It would appear that MDs have limited knowledge of the American Recovery and Reinvestment provisions, according to a recent online survey of 1,001 physicians, and they are still reluctant to adopt information technology.
Ingenix, a healthcare IT company and consulting firm conducted a survey. While financial incentives and penalties drive physicians to adopt health IT, the survey showed, they continue to be worried about upfront cost and workflow disruption.
The survey showed more than half ( 58 percent) of the respondents have little or no familiarity with ARRA, with 42 percent indicating some familiarity.
82 percent cite investment reimbursement as a motivator for implementing an electronic health record system, with 77 percent citing penalties as a motivation to implement.

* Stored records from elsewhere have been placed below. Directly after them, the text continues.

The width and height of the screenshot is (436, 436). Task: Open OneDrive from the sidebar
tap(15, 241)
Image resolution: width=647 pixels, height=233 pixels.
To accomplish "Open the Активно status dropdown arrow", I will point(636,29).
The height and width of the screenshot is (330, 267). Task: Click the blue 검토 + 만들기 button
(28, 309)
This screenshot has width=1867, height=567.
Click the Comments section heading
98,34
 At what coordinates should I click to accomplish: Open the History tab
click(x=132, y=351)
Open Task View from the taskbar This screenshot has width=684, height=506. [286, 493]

Not surprisingly, cost and workflow disruption were listed as the two greatest risks for EHR deployment, with 82 percent citing cost and 74 percent citing workflow disruption.
The shift to adopt health IT is happening – thanks to the stimulus funds and CMS incentives – albeit slowly, said Kim LaFontana, vice president of Ingenix. “There is a growing awareness that the reason to adopt makes sense,” she said.

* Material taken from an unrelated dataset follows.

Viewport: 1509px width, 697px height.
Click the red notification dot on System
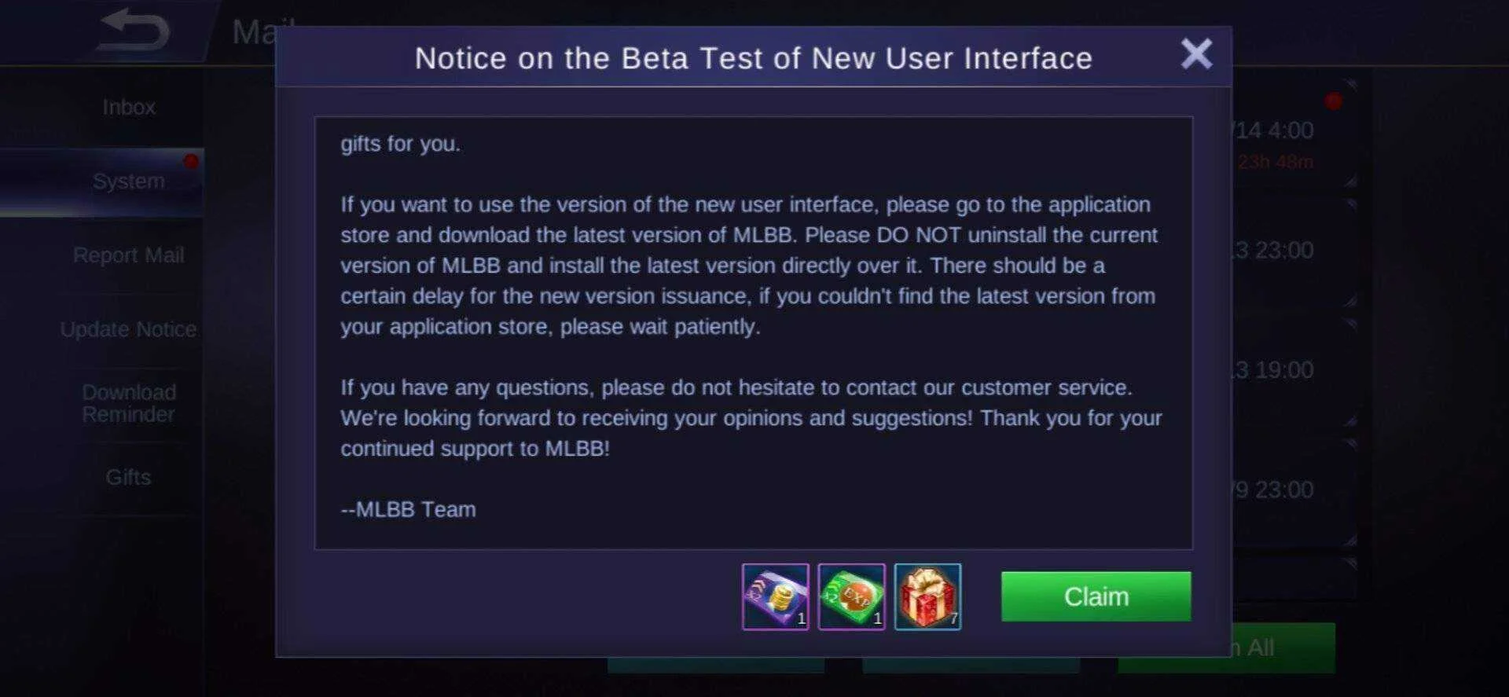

The industry needs to educate the independent physicians who have not had a compelling business case to adopt in the past, LaFontana said. The legacy vendor community has largely focused on the multi-specialty, complex healthcare systems with deep pockets, she said.
With ARRA and a larger market of small physician offices, vendors have an incentive to develop innovative next-generation electronic health records, she said. Hosted EHRs with monthly subscription fees are providing much-needed new business and technology models for independent physicians.
The way physicians are educated on health IT and EHRs also needs to change, LaFontana said, adding, “This is an opportunity to start talking about capabilities in the physician’s office.”
Technology should be seen as an enabler that brings new capabilities and efficiencies to a physician’s office, she said. Physicians will be more receptive to health IT if the conversation is around better care and more efficiency of the whole system. For instance, physicians would value an EHR with its ability to identify their diabetic patients who have not had a hemoglobin A1c screening test in the past year.
The primary care physician’s world is changing rapidly, LaFontana said. Fee and reimbursement schedules are changing, models of care such as the patient-centered medical home are being introduced, reporting quality meausures is required for participation in pay-for-performance programs. The small physician offices are overwhelmed with administrative complexity, clinical protocols and revenue cycle management issues, she said.
Legacy vendors have under-invested in the small group practices in the past. “You have to look at the entire physician’s office,” LaFontana said. Vendors and independent physicians need to establish the foundational capability in the office and the workflow around that in order to reap the benefits of health IT implementation.